Damn, this looks really nice! I really wonder how the X will perform. Apple claims that the camera is even better so I'll wait for the DXO review.


----------



## raptor3x (Sep 25, 2017)

Oh DxO, looking at their own subscores it becomes pretty clear that many of the android cameras actually have better image quality but DxO has decided to give a huge advantage for the zoom and pseudo-bokeh features.


----------



## Jopa (Sep 26, 2017)

The comments are worth reading. Apparently yet another DxO BS.


----------



## Talys (Sep 26, 2017)

raptor3x said:


> Oh DxO, looking at their own subscores it becomes pretty clear that many of the android cameras actually have better image quality but DxO has decided to give a huge advantage for the zoom and pseudo-bokeh features.

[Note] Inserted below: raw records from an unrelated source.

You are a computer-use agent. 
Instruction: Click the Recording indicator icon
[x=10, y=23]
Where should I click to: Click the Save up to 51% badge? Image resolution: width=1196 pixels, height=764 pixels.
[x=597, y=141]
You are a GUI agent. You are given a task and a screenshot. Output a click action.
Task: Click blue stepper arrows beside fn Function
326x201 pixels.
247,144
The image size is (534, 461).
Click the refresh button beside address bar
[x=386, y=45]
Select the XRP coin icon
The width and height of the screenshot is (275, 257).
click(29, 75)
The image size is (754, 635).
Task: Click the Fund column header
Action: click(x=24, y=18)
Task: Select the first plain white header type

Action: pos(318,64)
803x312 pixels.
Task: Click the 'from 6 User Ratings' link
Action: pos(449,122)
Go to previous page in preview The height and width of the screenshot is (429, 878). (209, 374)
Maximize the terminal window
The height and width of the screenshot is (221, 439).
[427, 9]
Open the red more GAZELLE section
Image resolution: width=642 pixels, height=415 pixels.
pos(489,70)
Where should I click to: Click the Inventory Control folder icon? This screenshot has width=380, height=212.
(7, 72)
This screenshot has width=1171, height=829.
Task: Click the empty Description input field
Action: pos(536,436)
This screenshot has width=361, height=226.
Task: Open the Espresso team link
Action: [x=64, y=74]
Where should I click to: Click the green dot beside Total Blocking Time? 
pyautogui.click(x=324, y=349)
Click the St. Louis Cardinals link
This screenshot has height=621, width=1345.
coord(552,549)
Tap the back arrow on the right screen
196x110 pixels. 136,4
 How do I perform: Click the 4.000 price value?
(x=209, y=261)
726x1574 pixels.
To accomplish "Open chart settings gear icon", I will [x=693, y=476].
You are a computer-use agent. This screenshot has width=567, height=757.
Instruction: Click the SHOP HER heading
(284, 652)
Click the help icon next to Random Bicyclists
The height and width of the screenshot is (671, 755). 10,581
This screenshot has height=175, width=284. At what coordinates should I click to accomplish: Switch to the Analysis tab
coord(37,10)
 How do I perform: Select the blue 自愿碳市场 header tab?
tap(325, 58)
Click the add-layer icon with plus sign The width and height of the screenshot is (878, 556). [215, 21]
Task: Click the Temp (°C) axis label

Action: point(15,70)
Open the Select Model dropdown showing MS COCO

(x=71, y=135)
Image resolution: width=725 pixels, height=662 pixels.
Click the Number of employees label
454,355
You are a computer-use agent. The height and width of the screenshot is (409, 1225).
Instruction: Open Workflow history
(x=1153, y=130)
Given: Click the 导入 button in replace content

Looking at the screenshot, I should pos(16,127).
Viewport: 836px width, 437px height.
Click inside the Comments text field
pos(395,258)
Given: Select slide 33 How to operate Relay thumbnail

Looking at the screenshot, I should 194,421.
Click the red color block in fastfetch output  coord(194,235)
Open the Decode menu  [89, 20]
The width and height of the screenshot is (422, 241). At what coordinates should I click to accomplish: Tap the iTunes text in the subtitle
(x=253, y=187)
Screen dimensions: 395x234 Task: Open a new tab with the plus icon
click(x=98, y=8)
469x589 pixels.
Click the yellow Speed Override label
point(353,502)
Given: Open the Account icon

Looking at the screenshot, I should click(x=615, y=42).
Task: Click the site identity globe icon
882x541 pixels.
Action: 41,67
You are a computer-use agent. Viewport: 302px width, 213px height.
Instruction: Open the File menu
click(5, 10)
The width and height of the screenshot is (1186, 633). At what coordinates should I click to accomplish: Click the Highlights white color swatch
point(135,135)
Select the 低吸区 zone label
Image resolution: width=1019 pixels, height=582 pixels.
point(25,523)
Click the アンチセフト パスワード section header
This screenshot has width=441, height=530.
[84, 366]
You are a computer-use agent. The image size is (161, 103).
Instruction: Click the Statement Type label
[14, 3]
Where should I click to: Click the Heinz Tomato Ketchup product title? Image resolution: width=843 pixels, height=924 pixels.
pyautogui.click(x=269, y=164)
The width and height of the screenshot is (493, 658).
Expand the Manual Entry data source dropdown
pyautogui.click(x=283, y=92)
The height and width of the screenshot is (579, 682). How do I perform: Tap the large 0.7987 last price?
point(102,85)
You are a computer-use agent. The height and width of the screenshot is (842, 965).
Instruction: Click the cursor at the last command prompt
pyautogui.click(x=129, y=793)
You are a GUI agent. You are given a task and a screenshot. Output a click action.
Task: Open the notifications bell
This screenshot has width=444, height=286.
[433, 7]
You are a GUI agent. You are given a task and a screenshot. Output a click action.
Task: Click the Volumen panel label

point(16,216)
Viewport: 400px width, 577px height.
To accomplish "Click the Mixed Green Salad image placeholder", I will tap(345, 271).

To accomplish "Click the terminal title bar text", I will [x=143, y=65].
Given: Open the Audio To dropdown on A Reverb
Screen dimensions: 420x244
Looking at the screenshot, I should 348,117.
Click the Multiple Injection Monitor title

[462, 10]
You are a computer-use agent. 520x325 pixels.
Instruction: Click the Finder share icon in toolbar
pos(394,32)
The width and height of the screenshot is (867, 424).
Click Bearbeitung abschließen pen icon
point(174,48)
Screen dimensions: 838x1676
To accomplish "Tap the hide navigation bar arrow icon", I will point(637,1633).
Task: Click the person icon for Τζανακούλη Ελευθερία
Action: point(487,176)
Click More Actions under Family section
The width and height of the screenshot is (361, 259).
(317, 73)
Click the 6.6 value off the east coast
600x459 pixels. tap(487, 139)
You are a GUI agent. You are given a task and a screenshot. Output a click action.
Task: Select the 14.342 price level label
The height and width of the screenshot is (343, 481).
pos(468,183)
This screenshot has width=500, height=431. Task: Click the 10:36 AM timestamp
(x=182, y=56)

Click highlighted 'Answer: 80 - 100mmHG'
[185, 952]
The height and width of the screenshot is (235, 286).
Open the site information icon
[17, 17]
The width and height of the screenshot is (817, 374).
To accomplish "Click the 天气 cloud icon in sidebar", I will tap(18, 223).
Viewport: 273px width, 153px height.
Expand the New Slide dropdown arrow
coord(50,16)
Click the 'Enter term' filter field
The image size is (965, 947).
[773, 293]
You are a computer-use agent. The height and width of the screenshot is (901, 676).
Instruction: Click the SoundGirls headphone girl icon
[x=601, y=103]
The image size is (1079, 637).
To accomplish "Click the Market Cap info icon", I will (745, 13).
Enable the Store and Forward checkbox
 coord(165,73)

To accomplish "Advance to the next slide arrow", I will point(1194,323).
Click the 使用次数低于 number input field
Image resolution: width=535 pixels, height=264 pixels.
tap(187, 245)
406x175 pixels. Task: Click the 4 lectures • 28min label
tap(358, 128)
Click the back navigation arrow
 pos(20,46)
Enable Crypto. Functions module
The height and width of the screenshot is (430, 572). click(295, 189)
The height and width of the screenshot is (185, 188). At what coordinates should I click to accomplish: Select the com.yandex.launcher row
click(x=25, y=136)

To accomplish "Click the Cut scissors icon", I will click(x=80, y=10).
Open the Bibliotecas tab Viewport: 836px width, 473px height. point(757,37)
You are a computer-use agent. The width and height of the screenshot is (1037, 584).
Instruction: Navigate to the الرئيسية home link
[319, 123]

Anyone who buys a smartphone because they think the camera has any quality of zoom is delusional. Same goes for bokeh.

On their Bokeh comparison, frankly, on my Smartphone I'd rather lose the bokeh and take the iPhone 8 version, which, at least doesn't look artificial.

The Pixel version is just too weird. There are too many places, like over each of her shoulders, that are in focus, but at the same distance from the subject as other things that are blurred. That isn't bokeh... it's magic wand select + Gaussian blur


----------



## Dfunk99 (Sep 26, 2017)

No Eye Fonez in our home. Samsung Smokes Apple/Crapple! ;D


----------



## jolyonralph (Sep 26, 2017)

Dfunk99 said:


> Samsung Smokes



So I heard


----------



## stevelee (Sep 26, 2017)

jolyonralph said:


> Dfunk99 said:
> 
> 
> > Samsung Smokes
> ...



The airlines apparently heard that, too.


----------



## stevelee (Sep 26, 2017)

BurningPlatform said:


> Finally something to upgrade to from my trusted 5d mk 2. 4k and all!





My 6S is still doing fine, so I'll wait a year or two. Like many of you, I'm not so likely to upgrade a phone because of the camera.

I have shot 4K with the phone, and it is not bad. I used the extra resolution to let me zoom in during editing and produce a good-looking 720p video without any upscaling.


----------